Do you always get your homework done on time? Do you do your fair share when working on group projects? Are you on time at the beginning of every class? If you said no to any of these questions, you might want to think about how you can be more reliable.
Being reliable sounds kind of boring. Lots of the funny characters in movies and cartoons are unreliable, and everyone seems to like them, right? Wrong! People like to watch those characters, but in real life, they don’t like to be around them. A reliable person who sticks to their word quickly becomes respected and widely sought after. Just imagine: If you’re on a team and you don’t follow a play the way you practiced it, will your teammates think it’s funny? On the other hand, if you play as you agreed to and the team scores a goal, how do you think it will make your teammates feel about you?
When you keep your word to others, it will build your confidence. One reason for this is because you’re building a better relationship with your friends and earning their trust. If you always keep your word, you’ll feel good about looking people in the eye because you know you have nothing to be embarrassed about. Plus, if you’re in the habit of doing as you say you will, you’ll be less likely to question yourself. Deep down, you’ll remember all the times you kept your word and there won’t be any doubt that you can do it again.
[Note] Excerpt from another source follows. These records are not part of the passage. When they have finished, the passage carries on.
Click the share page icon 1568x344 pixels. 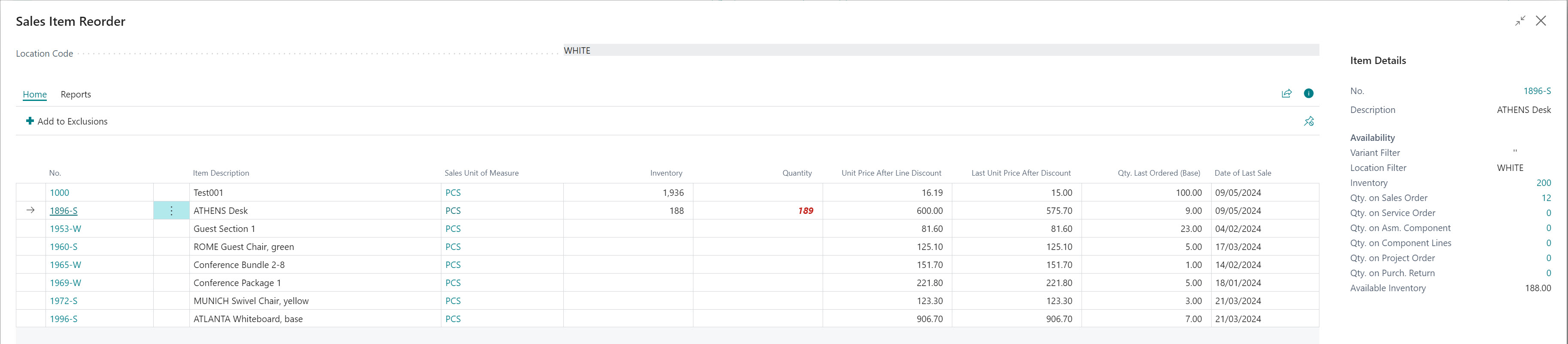[1286, 94]
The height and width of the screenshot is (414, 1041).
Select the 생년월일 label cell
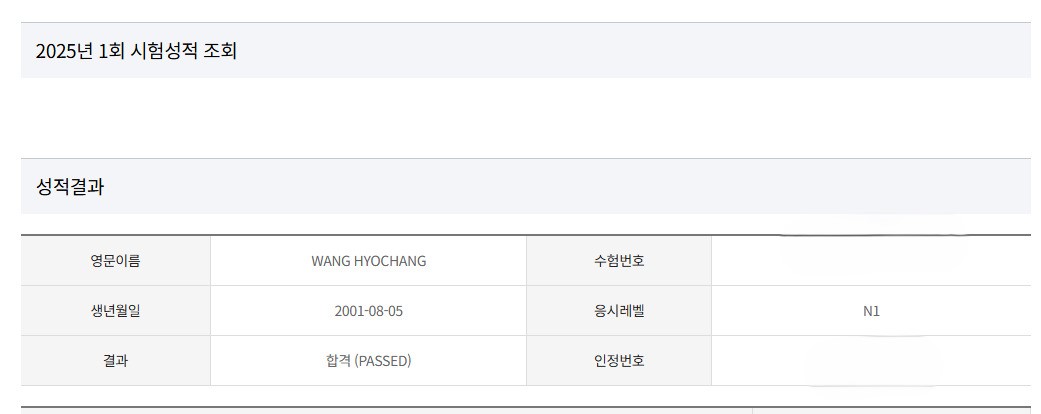coord(115,311)
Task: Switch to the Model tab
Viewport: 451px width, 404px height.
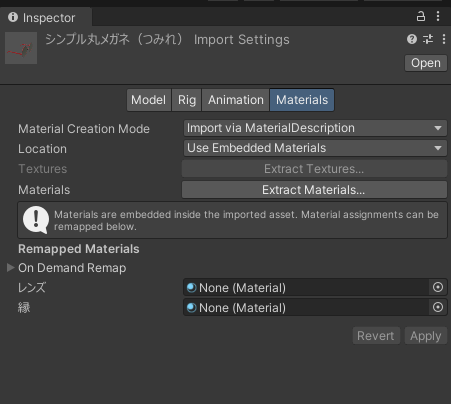Action: 149,100
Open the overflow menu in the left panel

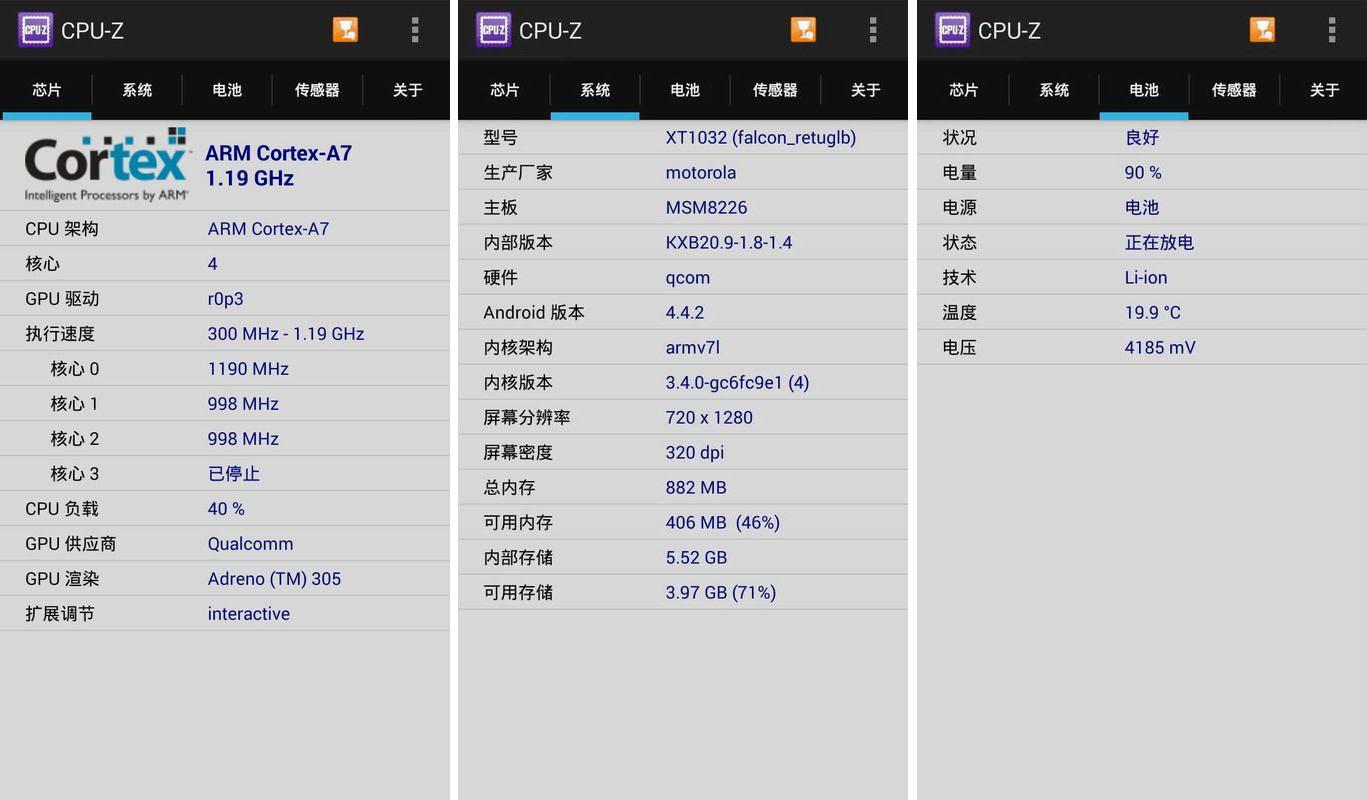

People take notice when they know they can count on you. Reliable people are much harder to find than unreliable people, so word will get around about what a trustworthy person you are. It feels good when people come find you because they know you’ll be able to take care of business.
If you’re unreliable and you know it, that’s okay! It’s not something you’re born with; it’s something you learn. The questions at the beginning of this article are a good place to start. Work on always being on time. After that, make sure you always get your homework done. Whenever you reach an agreement with someone, see it through. Remember, if you know you can’t do something, it’s better to say “no” than to break your word later.